Speaker 7:So I, you know, looked it up very early on and what took place at that period of time was just horrific. And the fact that the fire took place at all and then it lasted for several days, and then family members not wanting to claim their their deceased loved ones, it was not good.
Speaker 6:Well, one of the reasons I wanted to bring this to the Queer Voices audience is that we are entering a time when violence is becoming just like everywhere. It seems like we are not as safe in our spaces anymore, and the upstairs lounge can really teach us a lot about safety and going to a club and recognizing. How do you get out, what do you need to look at?
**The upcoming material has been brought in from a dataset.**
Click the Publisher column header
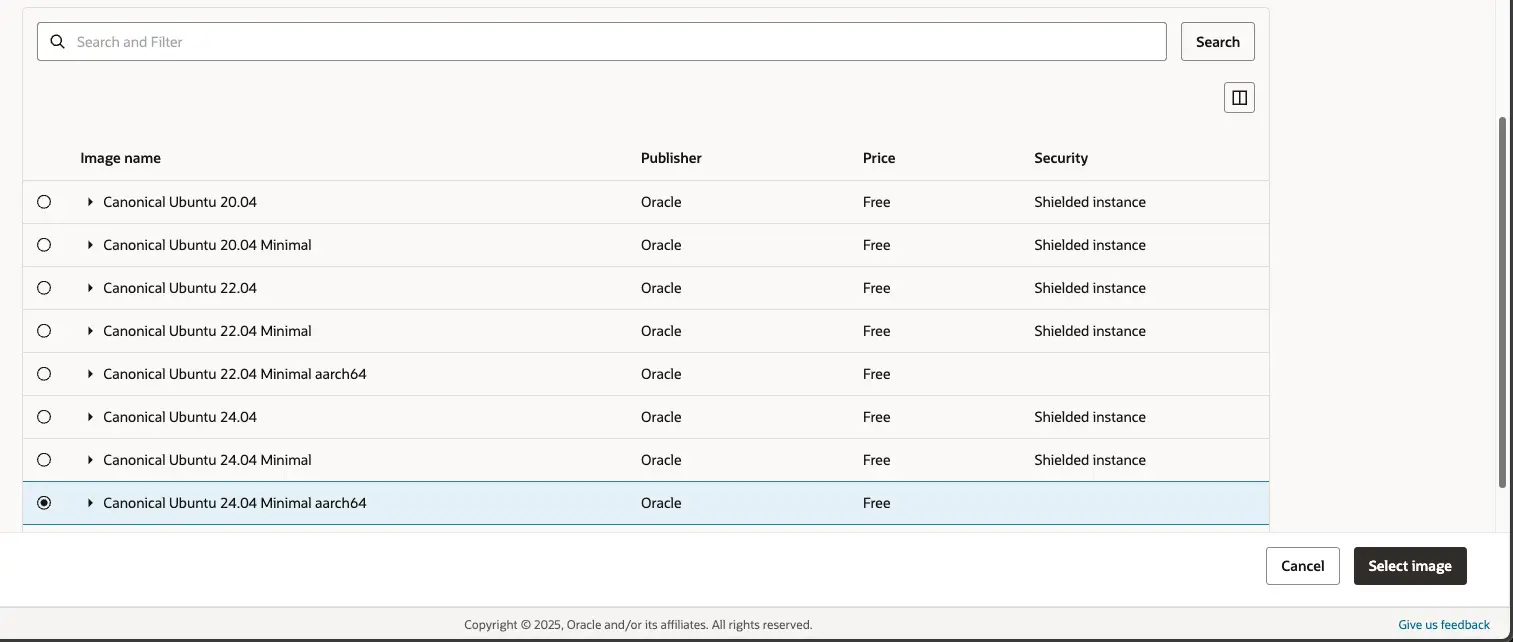 coord(670,157)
What safety concerns do you have?
Speaker 7:Yeah, Well, you know, every time that I go into a space, I always look for where are the exits and how do I get there?
Speaker 6:Yes, absolutely, and that's one of the things that I think made this tragedy so unique is they really had no way to get out. They didn't, yeah, I guess back then they probably didn't enforce the safety code that we have today. They didn't yeah, because back then they probably didn't enforce the safety code that we have today. But always look, always know, definitely. So with that, please enjoy our segment on the upstairs fire, or Would enjoy being a good word, I think. Learn something from the history. Yes.
Speaker 7:Capturing history.
Speaker 4:Yeah.
Speaker 7:Hi everyone, thank you for joining us. Today. We're going to talk about a piece of our history that doesn't often get talked about, and if you know me, you know capturing history, capturing the sense of a period of time, is very important, very important. This one on June 24th of 1973, there was a fire at a bar in New Orleans at the upstairs lounge is what the bar was called. This happened two months before I moved to Baton Rouge, so I remember hearing about this story, but it surprised me even at the time at the lack of news coverage that it actually got. During that fire, there were 32 people that lost their lives and another 15 that were injured, and the details of the fire are as bad as you can imagine. Yeah, do you want to go over some of those details?
Speaker 6:Well, they aren't totally sure of how the events transpired because obviously it's an unsolved case. Right, their main suspect, roger Dale Nunez. He was thrown out of the bar earlier that day and he supposedly set fire to the bar. He obviously went to Walgreens and bought some lighter fluid and he lit the front entrance on fire, but he later claimed that he didn't think it would go up as fast as it did, right.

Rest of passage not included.